* [Data supplied]
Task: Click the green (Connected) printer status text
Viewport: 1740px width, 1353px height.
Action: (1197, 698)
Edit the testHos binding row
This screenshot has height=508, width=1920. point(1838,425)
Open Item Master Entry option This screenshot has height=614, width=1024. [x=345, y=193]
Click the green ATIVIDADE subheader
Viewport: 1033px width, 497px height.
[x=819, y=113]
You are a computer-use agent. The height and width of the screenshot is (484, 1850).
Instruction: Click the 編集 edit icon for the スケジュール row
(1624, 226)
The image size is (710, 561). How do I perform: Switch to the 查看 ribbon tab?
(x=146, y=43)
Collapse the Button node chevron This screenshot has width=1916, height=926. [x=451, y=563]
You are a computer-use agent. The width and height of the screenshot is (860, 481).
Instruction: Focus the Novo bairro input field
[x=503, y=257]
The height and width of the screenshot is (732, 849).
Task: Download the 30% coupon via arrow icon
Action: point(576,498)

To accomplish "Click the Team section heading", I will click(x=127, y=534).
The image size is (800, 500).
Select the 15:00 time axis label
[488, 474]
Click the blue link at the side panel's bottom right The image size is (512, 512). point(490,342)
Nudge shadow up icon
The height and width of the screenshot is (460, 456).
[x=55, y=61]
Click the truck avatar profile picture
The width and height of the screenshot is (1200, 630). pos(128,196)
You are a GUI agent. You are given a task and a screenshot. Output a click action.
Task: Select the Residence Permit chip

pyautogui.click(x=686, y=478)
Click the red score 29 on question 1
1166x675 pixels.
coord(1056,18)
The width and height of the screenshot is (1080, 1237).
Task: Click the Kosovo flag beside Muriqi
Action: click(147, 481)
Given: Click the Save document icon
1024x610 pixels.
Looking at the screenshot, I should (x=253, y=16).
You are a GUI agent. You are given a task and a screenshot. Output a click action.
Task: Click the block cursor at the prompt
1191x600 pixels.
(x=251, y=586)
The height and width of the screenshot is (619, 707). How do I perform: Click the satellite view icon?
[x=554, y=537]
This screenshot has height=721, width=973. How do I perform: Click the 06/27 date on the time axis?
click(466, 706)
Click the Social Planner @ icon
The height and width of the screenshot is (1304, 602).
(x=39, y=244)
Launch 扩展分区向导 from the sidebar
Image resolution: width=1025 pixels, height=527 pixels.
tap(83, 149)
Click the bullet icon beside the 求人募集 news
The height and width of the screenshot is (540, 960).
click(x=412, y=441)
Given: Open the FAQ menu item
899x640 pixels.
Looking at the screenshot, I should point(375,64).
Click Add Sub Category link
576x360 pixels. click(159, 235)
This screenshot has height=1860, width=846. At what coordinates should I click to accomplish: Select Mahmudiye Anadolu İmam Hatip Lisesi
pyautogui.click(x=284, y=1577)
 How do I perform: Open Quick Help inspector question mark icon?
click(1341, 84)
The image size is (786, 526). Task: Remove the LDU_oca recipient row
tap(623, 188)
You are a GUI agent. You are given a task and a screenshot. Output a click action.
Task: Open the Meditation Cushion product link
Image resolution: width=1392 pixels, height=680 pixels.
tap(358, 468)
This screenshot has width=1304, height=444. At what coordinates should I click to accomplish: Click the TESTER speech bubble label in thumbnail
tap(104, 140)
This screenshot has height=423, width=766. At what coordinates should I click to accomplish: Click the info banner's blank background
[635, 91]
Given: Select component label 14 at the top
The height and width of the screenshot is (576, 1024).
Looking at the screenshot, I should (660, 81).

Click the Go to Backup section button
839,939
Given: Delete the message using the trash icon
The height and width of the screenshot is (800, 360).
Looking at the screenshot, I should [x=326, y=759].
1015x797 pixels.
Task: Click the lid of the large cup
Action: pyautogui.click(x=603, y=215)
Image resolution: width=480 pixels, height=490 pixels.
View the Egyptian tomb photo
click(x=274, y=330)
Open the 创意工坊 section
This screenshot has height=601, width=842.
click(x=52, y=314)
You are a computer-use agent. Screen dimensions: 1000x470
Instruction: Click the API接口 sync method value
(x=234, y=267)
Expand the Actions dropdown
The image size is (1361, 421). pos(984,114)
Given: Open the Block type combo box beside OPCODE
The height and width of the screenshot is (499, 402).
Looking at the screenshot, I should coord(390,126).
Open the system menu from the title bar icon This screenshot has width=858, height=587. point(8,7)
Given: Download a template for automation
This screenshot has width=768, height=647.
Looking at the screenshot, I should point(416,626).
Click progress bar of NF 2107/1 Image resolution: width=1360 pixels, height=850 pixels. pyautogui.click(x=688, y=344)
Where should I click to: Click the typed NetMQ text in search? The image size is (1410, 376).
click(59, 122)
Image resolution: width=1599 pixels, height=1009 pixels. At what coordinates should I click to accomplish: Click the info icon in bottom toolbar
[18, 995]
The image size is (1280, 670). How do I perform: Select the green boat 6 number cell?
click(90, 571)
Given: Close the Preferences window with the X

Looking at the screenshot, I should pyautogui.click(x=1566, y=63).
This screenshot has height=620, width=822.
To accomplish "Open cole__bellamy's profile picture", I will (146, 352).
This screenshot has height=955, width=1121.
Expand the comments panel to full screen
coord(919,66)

* [Problem] Please give back all of the records exactly as written.

* [Output of the task]
Task: Click the green (Connected) printer status text
Viewport: 1740px width, 1353px height.
Action: (1197, 698)
Edit the testHos binding row
This screenshot has height=508, width=1920. point(1838,425)
Open Item Master Entry option This screenshot has height=614, width=1024. [x=345, y=193]
Click the green ATIVIDADE subheader
Viewport: 1033px width, 497px height.
[x=819, y=113]
You are a computer-use agent. The height and width of the screenshot is (484, 1850).
Instruction: Click the 編集 edit icon for the スケジュール row
(1624, 226)
The image size is (710, 561). How do I perform: Switch to the 查看 ribbon tab?
(x=146, y=43)
Collapse the Button node chevron This screenshot has width=1916, height=926. [x=451, y=563]
You are a computer-use agent. The width and height of the screenshot is (860, 481).
Instruction: Focus the Novo bairro input field
[x=503, y=257]
The height and width of the screenshot is (732, 849).
Task: Download the 30% coupon via arrow icon
Action: point(576,498)

To accomplish "Click the Team section heading", I will click(x=127, y=534).
The image size is (800, 500).
Select the 15:00 time axis label
[488, 474]
Click the blue link at the side panel's bottom right The image size is (512, 512). point(490,342)
Nudge shadow up icon
The height and width of the screenshot is (460, 456).
[x=55, y=61]
Click the truck avatar profile picture
The width and height of the screenshot is (1200, 630). pos(128,196)
You are a GUI agent. You are given a task and a screenshot. Output a click action.
Task: Select the Residence Permit chip

pyautogui.click(x=686, y=478)
Click the red score 29 on question 1
1166x675 pixels.
coord(1056,18)
The width and height of the screenshot is (1080, 1237).
Task: Click the Kosovo flag beside Muriqi
Action: click(147, 481)
Given: Click the Save document icon
1024x610 pixels.
Looking at the screenshot, I should (x=253, y=16).
You are a GUI agent. You are given a task and a screenshot. Output a click action.
Task: Click the block cursor at the prompt
1191x600 pixels.
(x=251, y=586)
The height and width of the screenshot is (619, 707). How do I perform: Click the satellite view icon?
[x=554, y=537]
This screenshot has height=721, width=973. How do I perform: Click the 06/27 date on the time axis?
click(466, 706)
Click the Social Planner @ icon
The height and width of the screenshot is (1304, 602).
(x=39, y=244)
Launch 扩展分区向导 from the sidebar
Image resolution: width=1025 pixels, height=527 pixels.
tap(83, 149)
Click the bullet icon beside the 求人募集 news
The height and width of the screenshot is (540, 960).
click(x=412, y=441)
Given: Open the FAQ menu item
899x640 pixels.
Looking at the screenshot, I should point(375,64).
Click Add Sub Category link
576x360 pixels. click(159, 235)
This screenshot has height=1860, width=846. At what coordinates should I click to accomplish: Select Mahmudiye Anadolu İmam Hatip Lisesi
pyautogui.click(x=284, y=1577)
 How do I perform: Open Quick Help inspector question mark icon?
click(1341, 84)
The image size is (786, 526). Task: Remove the LDU_oca recipient row
tap(623, 188)
You are a GUI agent. You are given a task and a screenshot. Output a click action.
Task: Open the Meditation Cushion product link
Image resolution: width=1392 pixels, height=680 pixels.
tap(358, 468)
This screenshot has width=1304, height=444. At what coordinates should I click to accomplish: Click the TESTER speech bubble label in thumbnail
tap(104, 140)
This screenshot has height=423, width=766. At what coordinates should I click to accomplish: Click the info banner's blank background
[635, 91]
Given: Select component label 14 at the top
The height and width of the screenshot is (576, 1024).
Looking at the screenshot, I should (660, 81).

Click the Go to Backup section button
839,939
Given: Delete the message using the trash icon
The height and width of the screenshot is (800, 360).
Looking at the screenshot, I should [x=326, y=759].
1015x797 pixels.
Task: Click the lid of the large cup
Action: pyautogui.click(x=603, y=215)
Image resolution: width=480 pixels, height=490 pixels.
View the Egyptian tomb photo
click(x=274, y=330)
Open the 创意工坊 section
This screenshot has height=601, width=842.
click(x=52, y=314)
You are a computer-use agent. Screen dimensions: 1000x470
Instruction: Click the API接口 sync method value
(x=234, y=267)
Expand the Actions dropdown
The image size is (1361, 421). pos(984,114)
Given: Open the Block type combo box beside OPCODE
The height and width of the screenshot is (499, 402).
Looking at the screenshot, I should coord(390,126).
Open the system menu from the title bar icon This screenshot has width=858, height=587. point(8,7)
Given: Download a template for automation
This screenshot has width=768, height=647.
Looking at the screenshot, I should point(416,626).
Click progress bar of NF 2107/1 Image resolution: width=1360 pixels, height=850 pixels. pyautogui.click(x=688, y=344)
Where should I click to: Click the typed NetMQ text in search? The image size is (1410, 376).
click(59, 122)
Image resolution: width=1599 pixels, height=1009 pixels. At what coordinates should I click to accomplish: Click the info icon in bottom toolbar
[18, 995]
The image size is (1280, 670). How do I perform: Select the green boat 6 number cell?
click(90, 571)
Given: Close the Preferences window with the X

Looking at the screenshot, I should pyautogui.click(x=1566, y=63).
This screenshot has height=620, width=822.
To accomplish "Open cole__bellamy's profile picture", I will (146, 352).
This screenshot has height=955, width=1121.
Expand the comments panel to full screen
coord(919,66)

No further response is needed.